Слушаю я свою душу не то чтобы очень часто, но теперь, когда листиком стала, то по крайней мере внимательно. Наверное, с возрастом чувствительней становишься к этому черному-белому. Конечно, некоторые говорят, что восточный менталитет адекватнее – для них и черное существовать может белому не во вред. Хоть возьмите инь-ян, где они слитны и неразрывны. А я думаю – нет, что-то вы перепутали, ребята! Там между ними граница четкая есть, поэтому они в стороны разнесены, хоть друг к другу и лепятся. А у нас мембрана лопнула, гармония смешалась, структура упростилась, и одна сплошная серость царит и нависает. Энтропия. А говорят – свобода.

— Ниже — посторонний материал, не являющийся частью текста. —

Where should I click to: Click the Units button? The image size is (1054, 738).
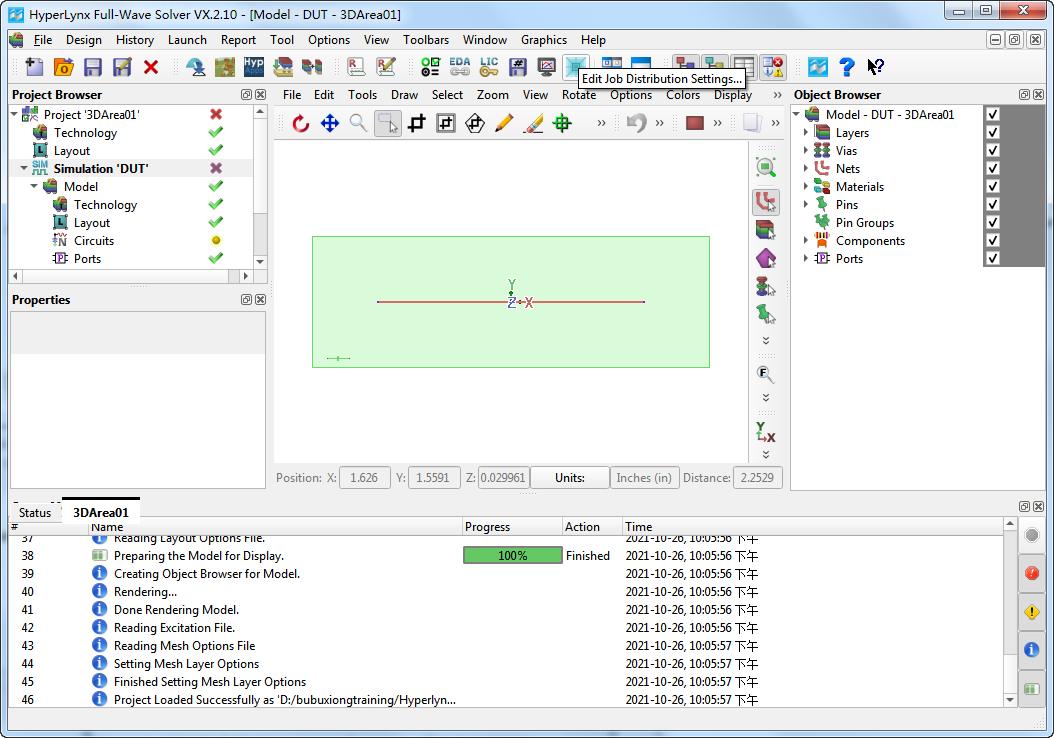pos(569,478)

Кто сказал, что человек свободен? Да от чего, помилуй бог, – от силы тяжести свободен? От процента кислорода в атмосфере? От морозов лютых и пустынь безводных? А теперь и другое добавилось – массмедиа вас так отформатирует, что на девяносто процентов ваши индивидуальные психологические реакции – просто клоны. И меня тоже за собой что-то тащит, я несвободна; ветер, волны, торчащие со дна стволы бывших деревьев, турбулентные потоки у опор моста, даже крики ворон, колеблющие воздух – все они определяют траекторию, которую можно теоретически просчитать, если кому-то это интересно. Просчитать – да, а изменить? Запросто, вон хоть тот мальчишка с удочкой, балансирующий на лодке. Лоб его наморщен сосредоточенно – что, интересно, он выловить хочет, когда тут давно уже всю рыбу распугали и потравили? Но шлепанье его грузила, круги по воде и легкомысленная раскачка хилого плавсредства тоже чуть-чуть меняют вектор моего движения, и я попадаю в параллельную струю, а уж она выносит меня в маленький затон, где плавает гусиный пух и размокший венок из одуванчиков.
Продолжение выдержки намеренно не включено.